Providing Full Data Download vs API

I've had so many discussions on this topic, I felt like I had written a post on it, but when the topic came up again today, I realized I hadn't. This is a regular conversation I get into with open data folks, regarding whether you should deploy open data as download vs an API.

I'll spare you having to read my entire rant, the answer is if you can, both. You should always provide a full data download, and additionally API access when the resources are available. There is no versus argument, there are scenarios where both are valuable and offer benefits over the other.

As a developer, I just want quick, complete access to data. I'm always in a hurry to just get to work, and I have the skills to parse, store, transform this data for whatever reason I will need. So let's just get to work. Give me a download and get the hell out of my way. Pretty straight forward logic. This is all true, but it is a very short-sighted, narrowly focused perspective and shouldn't impede larger, long term goals around data acquisition, management and access.

Taking your data, keying it up, and asking users to request a key and access via an API, might be a wall for the eager alpha dev, but there are many that could benefit from well thought out API end points, search & filtering tools and the ability to offload all operations to someone else. Not all developers will be equipped to deal with the overhead of a full download.

Looking at it from a different vantage point, as a steward of data, an API can provide you with some very granular analytics on how people are using your data or even, not properly using your data. This valuable insight can provide an extreme amount of value in the future of how you gather your data, organize and make accessible. This is something you will never get from a single bulk download.

Many data folks argue that you can just rely on forums, IRC, Twitter to get feedback on this, no API needed. Again this is the single perspective from an alpha developer who will actively participate in these channels and offer insight. In reality, this is a small percentage of any ecosystem, and in my experience users don't usually offer feedback.

Secondarily if you are dealing with large datasets and large user bases, dealing with human feedback channels are expensive, something that can also done with API analytics in a cost effective, scalable way. And don't think I'm arguing for not using these channels, I'm saying don't overburden them unnecessarily. They are still very important.

The best example of this, that I use in the wild, is with U.S. Census Data. A couple years ago I had conversations with database folk at the Census, and asked them their thoughts on how innovators like Google are using census data for flu tracking, and news outlets are merging with their data to track on politics, immigration and other relevant issues. The response was, "we are familiar with some of this, but honestly haven't heard of many of these usage scenarios".

I asked why they don't launch an API alongside of downloads, require developers to get a key, then utilize API analytics to provide insight into other use cases around census data. You still don't have visibility into all use cases, but you'd get another group of interesting integrations.

The response was quickly, NO! The Census has to balance the trust of being gatherers and keepers of this data, we can't lock it up or apply any interpretation on top of the data. We need to remain a neutral party. (They now have an API, but that is another story)

Ok. I get that. But don't you want to make the census a more efficient process? Possibly completely digital? Or be able to gather new data points that could help people better understand health, educational, race or other issues that are reflected in our society? An API isn't always about control (it can be), an API can be about understanding and empower sensible stewardship of data, providing the insight you might need to make the process better.

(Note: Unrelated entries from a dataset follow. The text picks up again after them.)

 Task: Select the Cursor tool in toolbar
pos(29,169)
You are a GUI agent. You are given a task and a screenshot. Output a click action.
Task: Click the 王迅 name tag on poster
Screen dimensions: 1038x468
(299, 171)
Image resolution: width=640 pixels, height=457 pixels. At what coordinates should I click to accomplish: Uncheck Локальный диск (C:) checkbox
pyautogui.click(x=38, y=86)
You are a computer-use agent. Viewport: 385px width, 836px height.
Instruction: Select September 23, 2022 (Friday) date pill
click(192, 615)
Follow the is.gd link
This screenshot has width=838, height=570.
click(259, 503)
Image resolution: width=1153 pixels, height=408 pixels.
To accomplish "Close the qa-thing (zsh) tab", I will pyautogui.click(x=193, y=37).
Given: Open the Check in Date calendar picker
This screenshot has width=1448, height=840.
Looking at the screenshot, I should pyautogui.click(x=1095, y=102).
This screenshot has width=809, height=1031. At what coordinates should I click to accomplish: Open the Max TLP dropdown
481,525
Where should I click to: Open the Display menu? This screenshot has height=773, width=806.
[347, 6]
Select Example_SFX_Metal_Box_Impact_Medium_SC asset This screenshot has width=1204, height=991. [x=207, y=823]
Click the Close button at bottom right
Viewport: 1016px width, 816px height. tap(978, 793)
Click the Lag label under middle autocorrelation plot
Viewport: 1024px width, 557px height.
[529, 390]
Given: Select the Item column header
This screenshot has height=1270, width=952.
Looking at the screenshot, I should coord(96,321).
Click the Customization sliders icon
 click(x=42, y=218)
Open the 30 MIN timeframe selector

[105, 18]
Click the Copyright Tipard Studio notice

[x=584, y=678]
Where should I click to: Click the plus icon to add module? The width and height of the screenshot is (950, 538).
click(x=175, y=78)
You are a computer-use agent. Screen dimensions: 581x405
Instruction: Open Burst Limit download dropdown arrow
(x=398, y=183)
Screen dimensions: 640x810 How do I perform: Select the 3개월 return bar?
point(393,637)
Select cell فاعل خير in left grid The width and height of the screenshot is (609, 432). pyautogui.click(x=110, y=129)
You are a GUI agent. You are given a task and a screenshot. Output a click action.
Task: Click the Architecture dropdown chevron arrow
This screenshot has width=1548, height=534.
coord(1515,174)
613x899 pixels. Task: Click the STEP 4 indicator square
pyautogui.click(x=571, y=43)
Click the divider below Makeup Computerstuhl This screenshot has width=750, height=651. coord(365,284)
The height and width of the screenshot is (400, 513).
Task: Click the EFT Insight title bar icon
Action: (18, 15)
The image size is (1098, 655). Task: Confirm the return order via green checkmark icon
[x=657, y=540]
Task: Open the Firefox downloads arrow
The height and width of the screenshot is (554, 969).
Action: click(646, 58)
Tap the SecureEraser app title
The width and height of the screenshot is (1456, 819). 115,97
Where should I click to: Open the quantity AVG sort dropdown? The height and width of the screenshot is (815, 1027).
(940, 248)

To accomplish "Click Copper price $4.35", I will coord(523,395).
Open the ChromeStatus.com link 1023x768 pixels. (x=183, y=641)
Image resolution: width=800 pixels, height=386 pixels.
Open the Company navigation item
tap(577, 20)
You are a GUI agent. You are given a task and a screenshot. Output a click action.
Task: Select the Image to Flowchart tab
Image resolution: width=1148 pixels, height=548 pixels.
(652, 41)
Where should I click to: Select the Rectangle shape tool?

Every person I've had this discussion with is coming from an alpha developers perspective, who quickly wants access to data and has the skills and resources to get it done. They are not thinking about the rest of developers, or the stewards of this data and the lifelong process that goes into making data acquisition, transformation and publishing better for everyone involved.

So when you are thinking about data download vs. API, remember, if you have the resources, you should do both. A download is a great place to start, but the overall health of your data will be better off if you can introduce the more granular level access and the measurement that an API can deliver.